Please convert the records below into a numbered list of their lines, leaving out blank lines and the pictures.
=== Material for this exercise ===
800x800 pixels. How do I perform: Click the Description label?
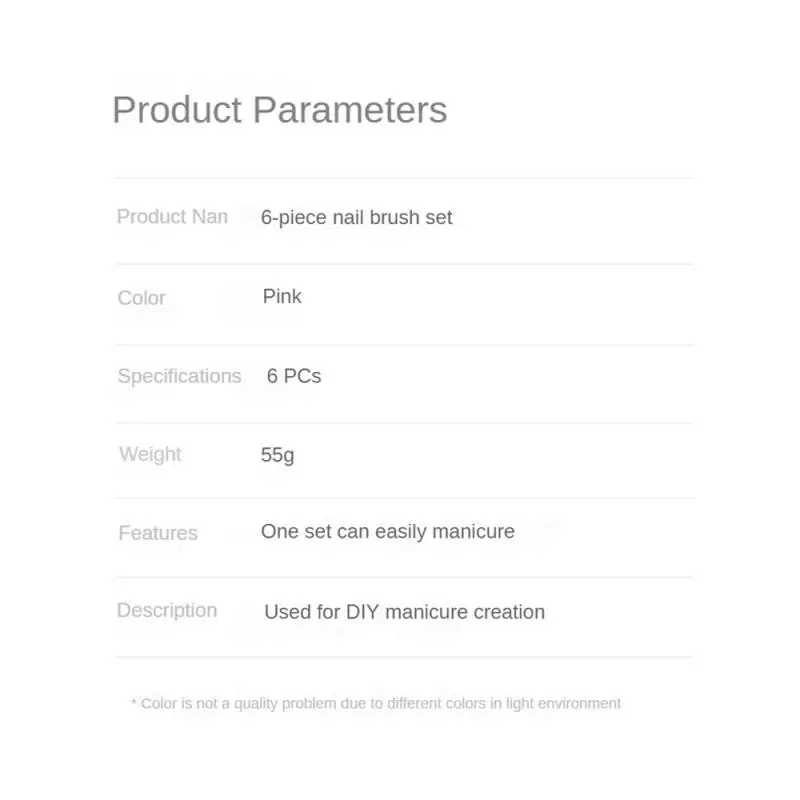(x=167, y=610)
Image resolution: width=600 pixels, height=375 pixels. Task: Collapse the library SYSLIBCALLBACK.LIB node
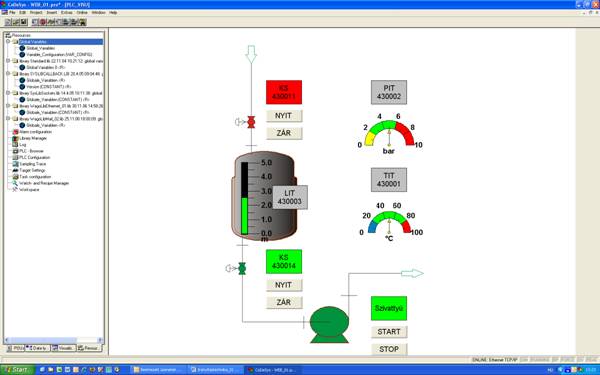(8, 73)
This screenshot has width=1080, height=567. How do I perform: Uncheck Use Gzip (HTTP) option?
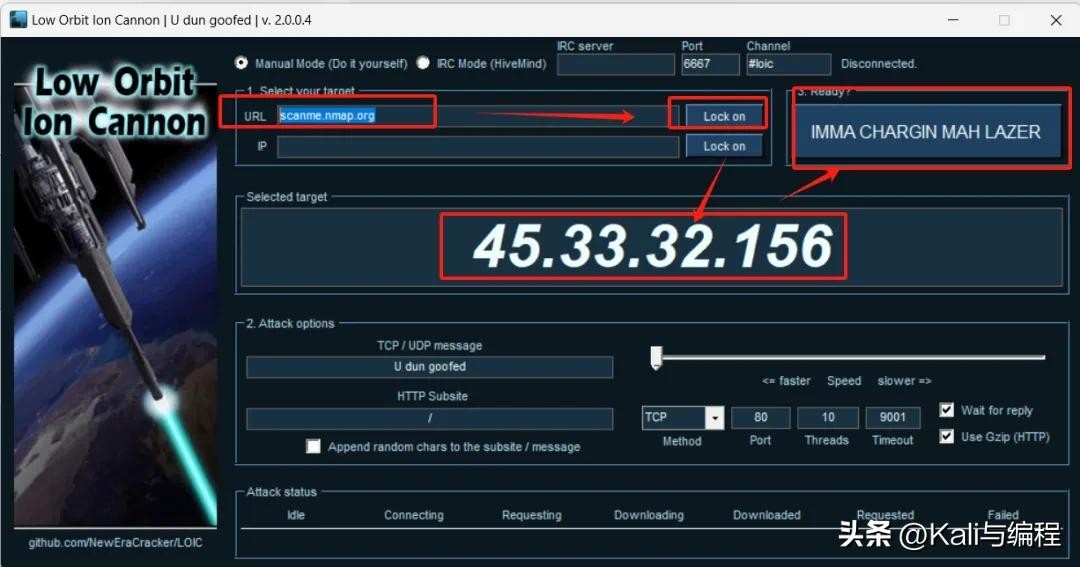pos(946,437)

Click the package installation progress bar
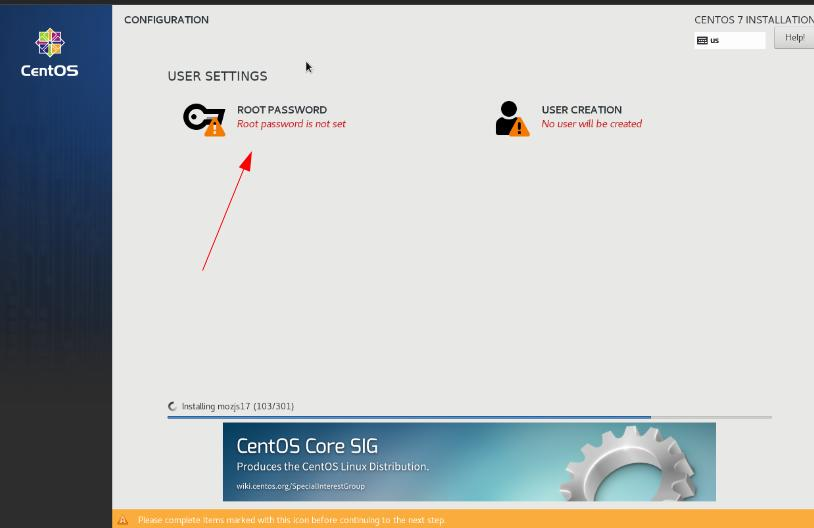(469, 417)
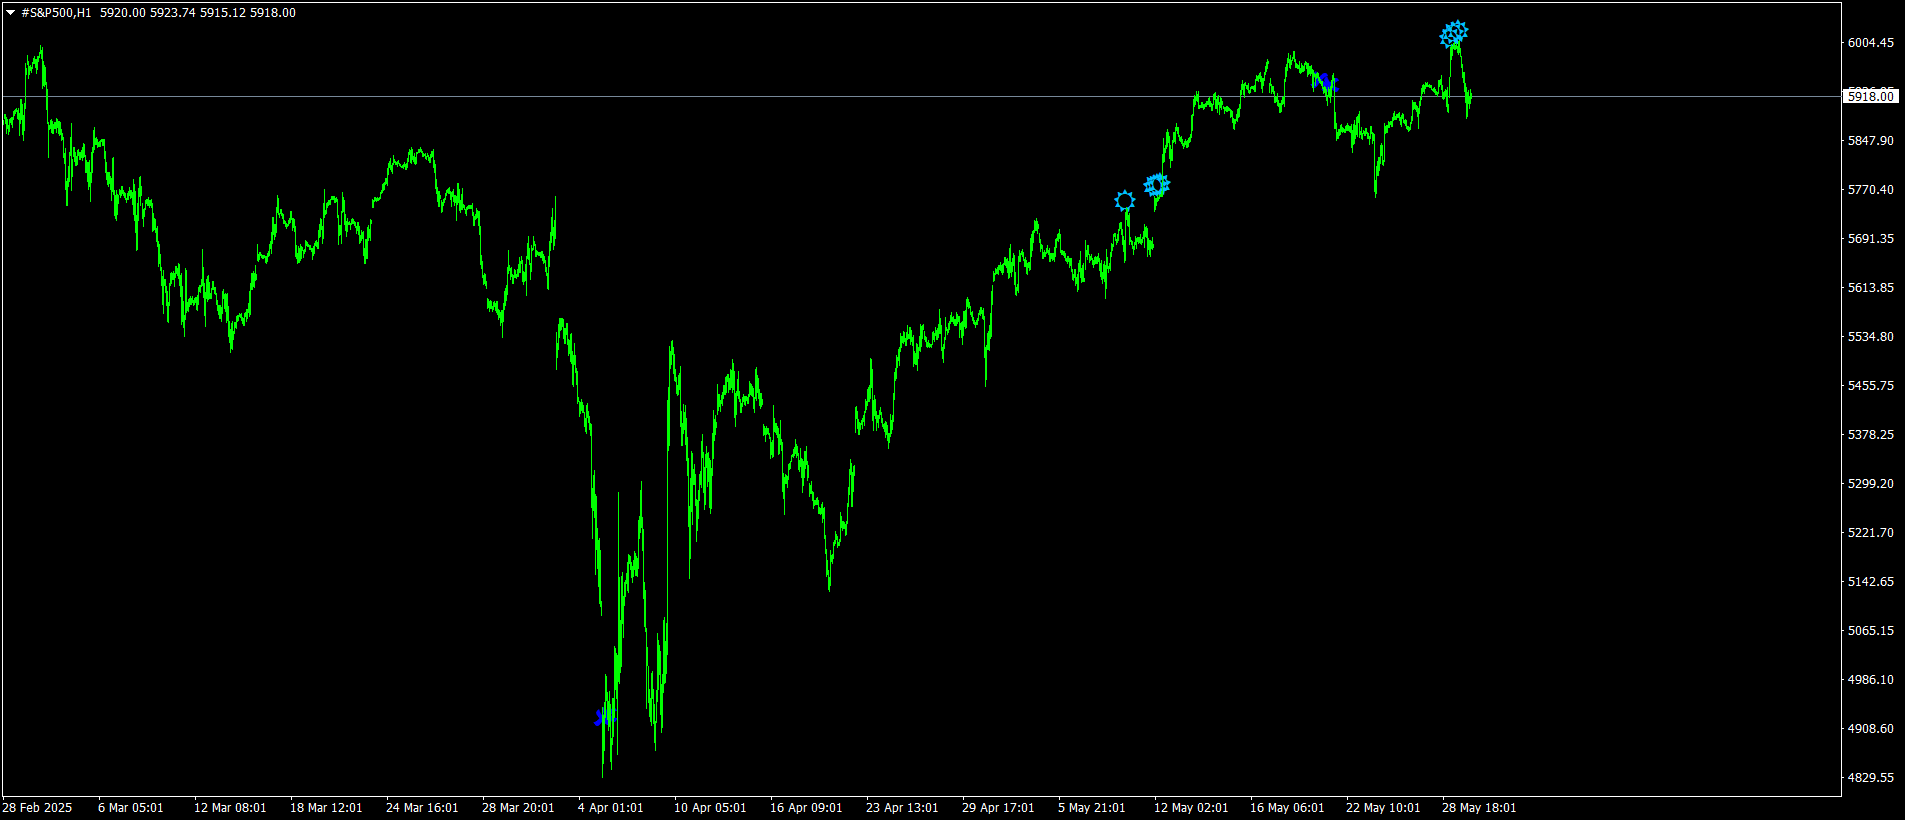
===
Correct result:
1. 800x800 pixels. How do I perform: Click the Description label?
2. (x=167, y=610)
3. Image resolution: width=600 pixels, height=375 pixels. Task: Collapse the library SYSLIBCALLBACK.LIB node
4. (8, 73)
5. This screenshot has width=1080, height=567. How do I perform: Uncheck Use Gzip (HTTP) option?
6. pos(946,437)
7. Click the package installation progress bar
8. (469, 417)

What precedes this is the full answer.